The Glass Hat’s Cafe’s social media is up, and the countdown to the opening of the new eatery at 423 Crockett Street is on. The restaurant is looking to hire a couple more waitstaff and a busser, but other than that, manager Ann Lombardino is ready to go.

Ann (standing) talking to visitors at a recent open house.
If only the cooler were, too. Lombardino is used to the uncertainty of the restaurant business, and good thing she is. The Glass Hat’s cooler went on the fritz and the part needed is on back order. Without a cooler, food can’t be kept at the legal temperature, and the health license can’t be issued. Ann says she has told everyone this is a 911 emergency and she HOPES that the cooler will be back up, food will come in and the license will be in hand in early June.

The Glass Hat Cafe, 423 Crockett St.
It’s said that good things come to those who wait, and we know The Glass Hat Cafe is going to be a good thing!
The restaurant is new, but old, in a building that is old, but new. How is this possible?? Read on for the story—
Some local are familiar with the stories of The Glass Hat Cocktail Lounge and Grill that opened in 1937 at the corner of Marshall and Crockett Streets.
The restaurant sported a ‘smart, new’ interior, live cocktail music, a singing Master of Ceremonies, free cocktails each day at 5:15 pm and a free cocktail party each week at which guests were always encouraged to ‘drink another.’ One ad touted ‘Glass Hat bartenders served hundreds of free Scotch and Sodas at last week’s party…they are ready to serve even more Old Fashions and Bourbon and Sodas Thursday from 5:15 until 5:45 o’clock…’ No wonder it was a popular spot!

This might be our favorite ad of all time.
In January 1938, the Glass Hat’s ‘Extraordinary Announcement Concerning Fried Chicken’ ad reminds customers that a famous chef imported from Dallas to Shreveport was cooking up the ‘finest and best chicken dinners possible.’ It wasn’t always about free liquor and fried chicken, though. A dice operator at the Glass Hat was arrested in a raid and charged with operating an illegal gambling game and the lounge was sued after using popular songs without copyright permission. By 1939, The Glass Hat was gone, taking their chicken and cocktails with them as they moved to 323 Texas Street.

The Glass Hat Cafe, 423 Crockett St. Opening soon.
While the current Glass Hat Café at 423 Crockett Street will not (at least for now) feature a singing master of ceremonies, it does feature a manager with a beautifully Scottish brogue with the not-so-Scottish name of Ann Lombardino.

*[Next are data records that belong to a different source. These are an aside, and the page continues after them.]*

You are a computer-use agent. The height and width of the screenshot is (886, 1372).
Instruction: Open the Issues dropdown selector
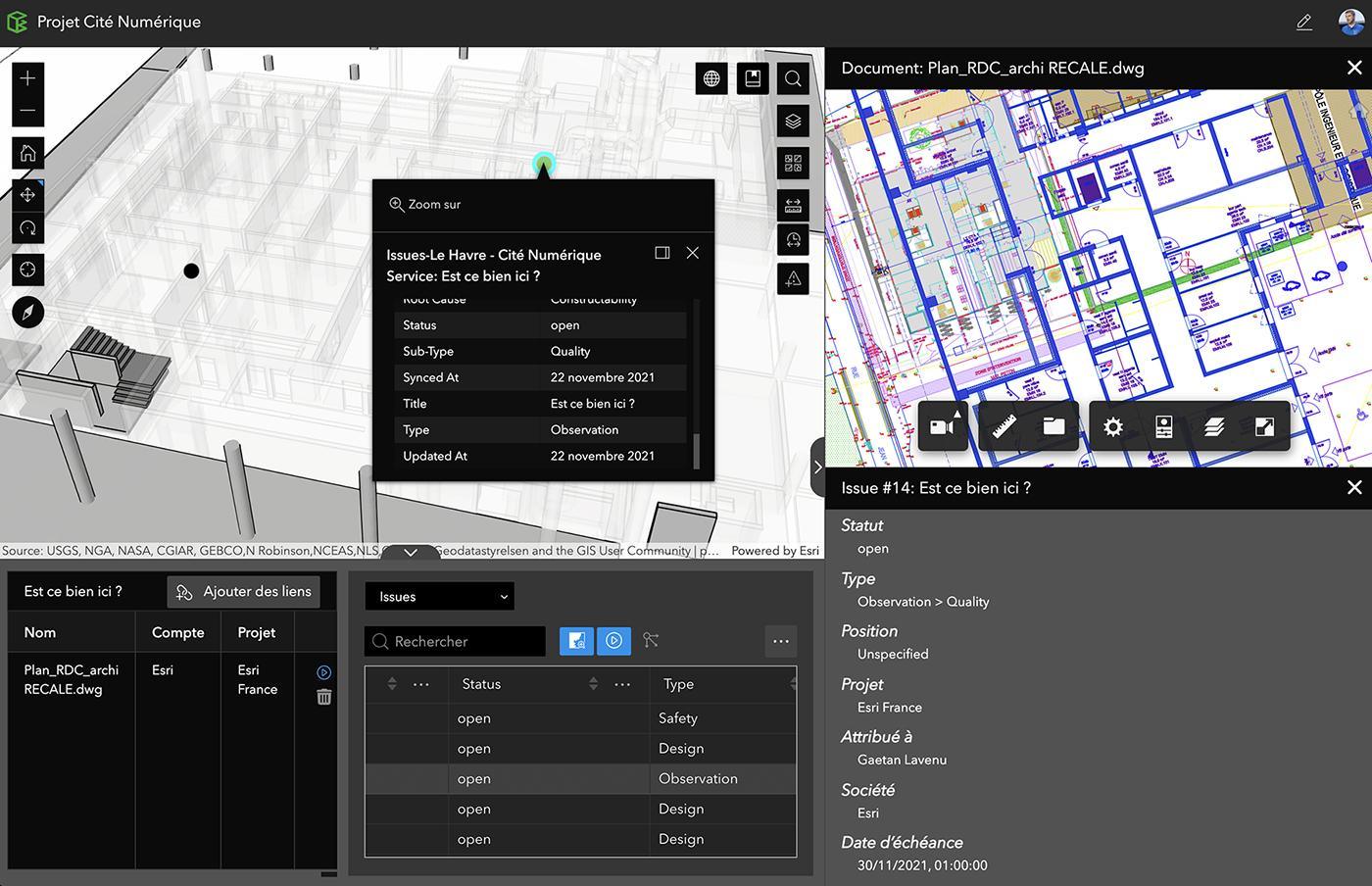(440, 597)
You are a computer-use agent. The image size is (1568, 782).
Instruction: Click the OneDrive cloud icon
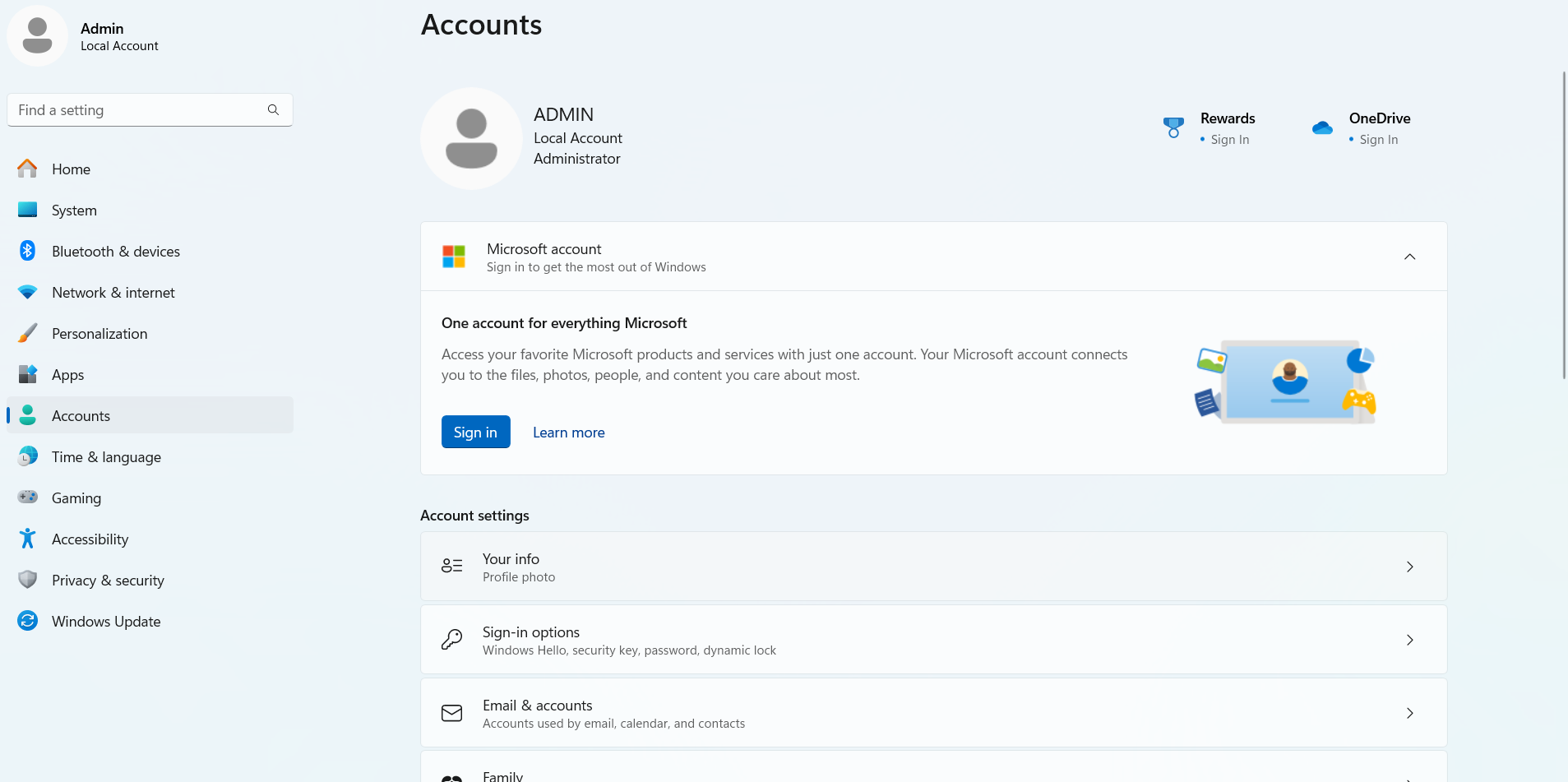[x=1322, y=128]
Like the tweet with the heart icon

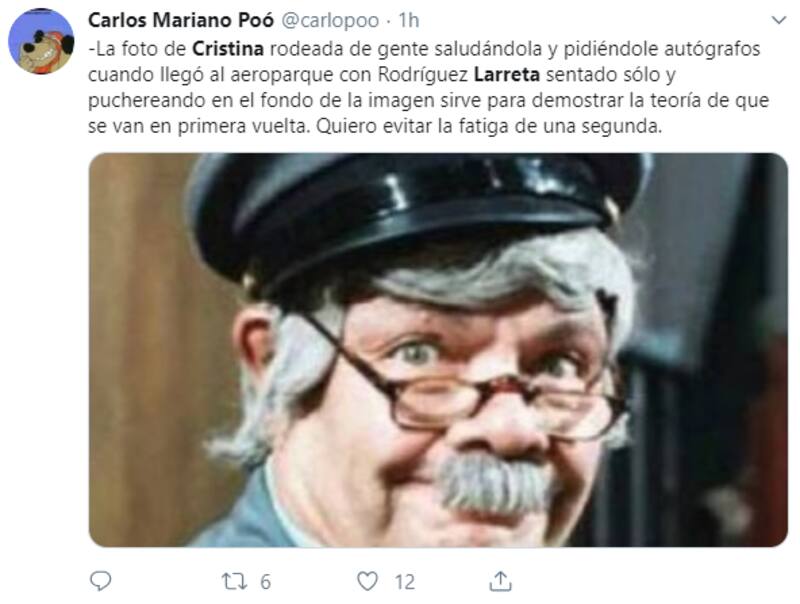pyautogui.click(x=367, y=581)

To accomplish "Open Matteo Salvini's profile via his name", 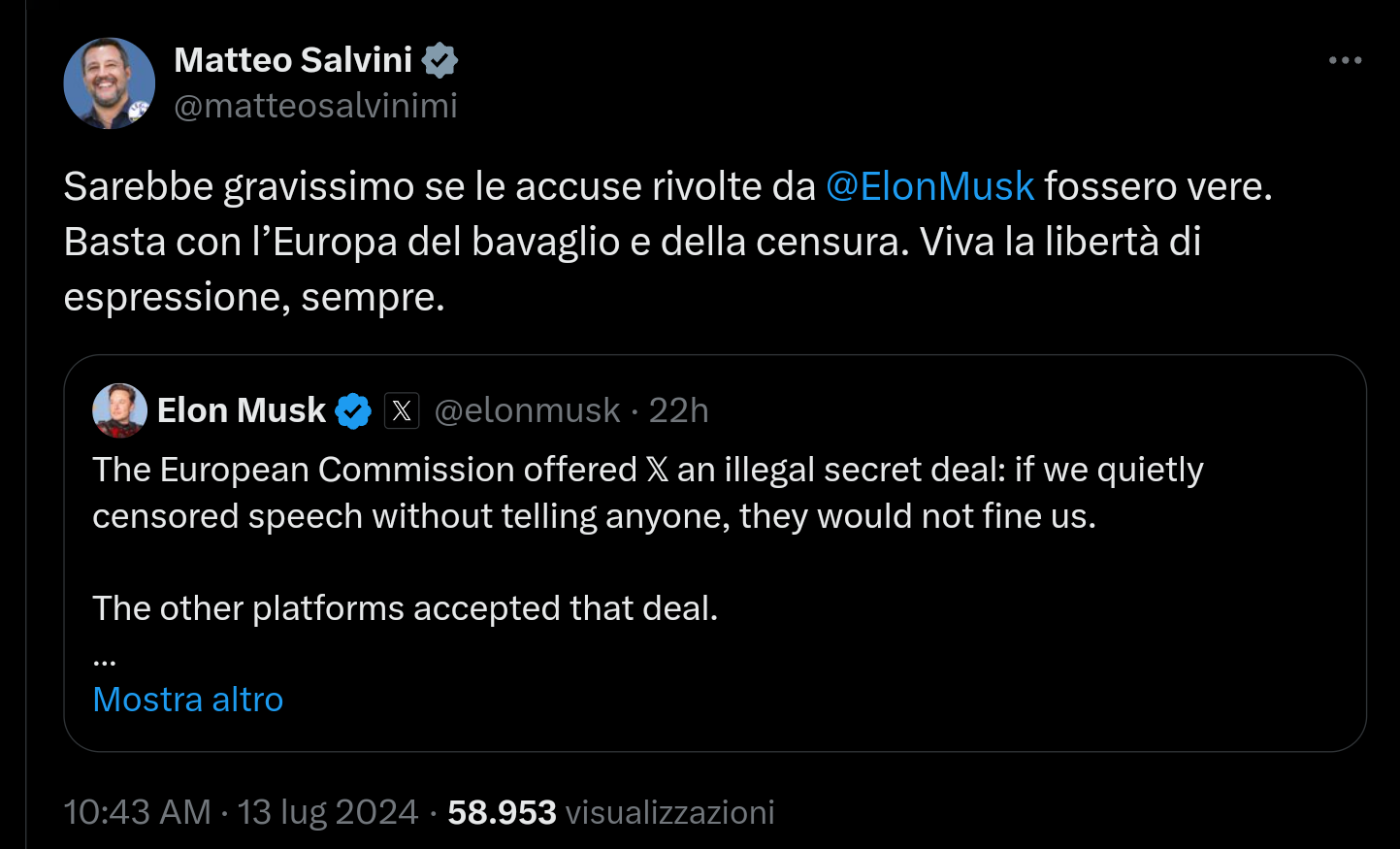I will [x=294, y=59].
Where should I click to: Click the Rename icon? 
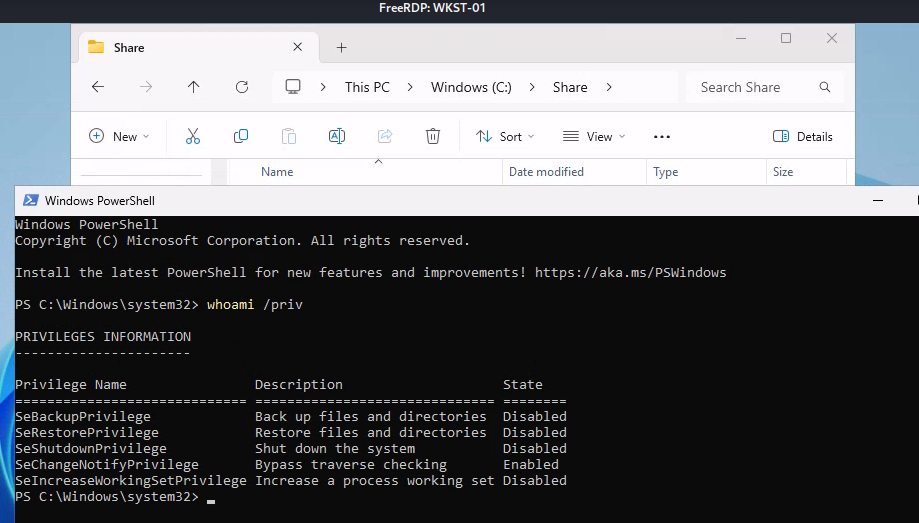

Ann Lombardino with excited patrons.
Though Ann does not plan to serve up free cocktails during happy hour, she will serve up some remarkably good breakfast and lunch dishes once open. She is also excited about a baker on staff and after the soft opening during Artwalk, so are we.

Trust us when we tell you that these cookies will make your life a happier place.
The melt-in-your-mouth cookies they were serving (a buttery shortbread with strawberry preserves) were out of this world delicious, as was the house coffee and jalapeno lemonade. Ann confirms that desserts on the menu will be crowd pleasers and she also hopes to add a bakery case for stop and go cookies and other fresh-from-the-oven items.
Plans now are for the restaurant to be open Monday-Friday, 7 am- 2 pm; the menu, that she says will be filled with Southern favorites, is being tweaked and will be dropping soon.

Visitors enjoying the new Glass Hat Cafe.
It was not always a given that the space would be an homage to the original Glass Hat Café. Early in the renovations, the investors were leaning toward naming the space the Crockett Street Café as a way to both pinpoint its location and to recall Shreveport’s Texas roots. Once it was discovered that the Glass Hat had occupied the building next door, all that changed.

The look of the new Glass Hat Cafe is a nod to the past and present.
While The Glass Hat Cafe restaurant furniture and kitchen components are new, there are parts of the old that remain. There is a single, small window on the east wall of the building that you can see from the parking lot.

The hole that became the window.
The window, which is odd in its placement in that it is the ONLY one on the entire wall, is there so the early owners did not have to fill in a large hole made by bandits attempting to steal tobacco when the building was the U. Koen & Co. Wholesale Cigars. In 1944 Koen moved out, and later came Riley’s Engineering Supplies, Ridgway’s Blueprints, Interstate Blood, and the final business before rehab, The Bus Depot snack shop, which closed in 2019.

So different from just two years ago.
We invite you to relive a bit of history and visit The Glass Hat, On Set Photography and the other businesses of 425, 429 and 431 Crockett Street. As soon as an opening date for the restaurant is set, we will let you know!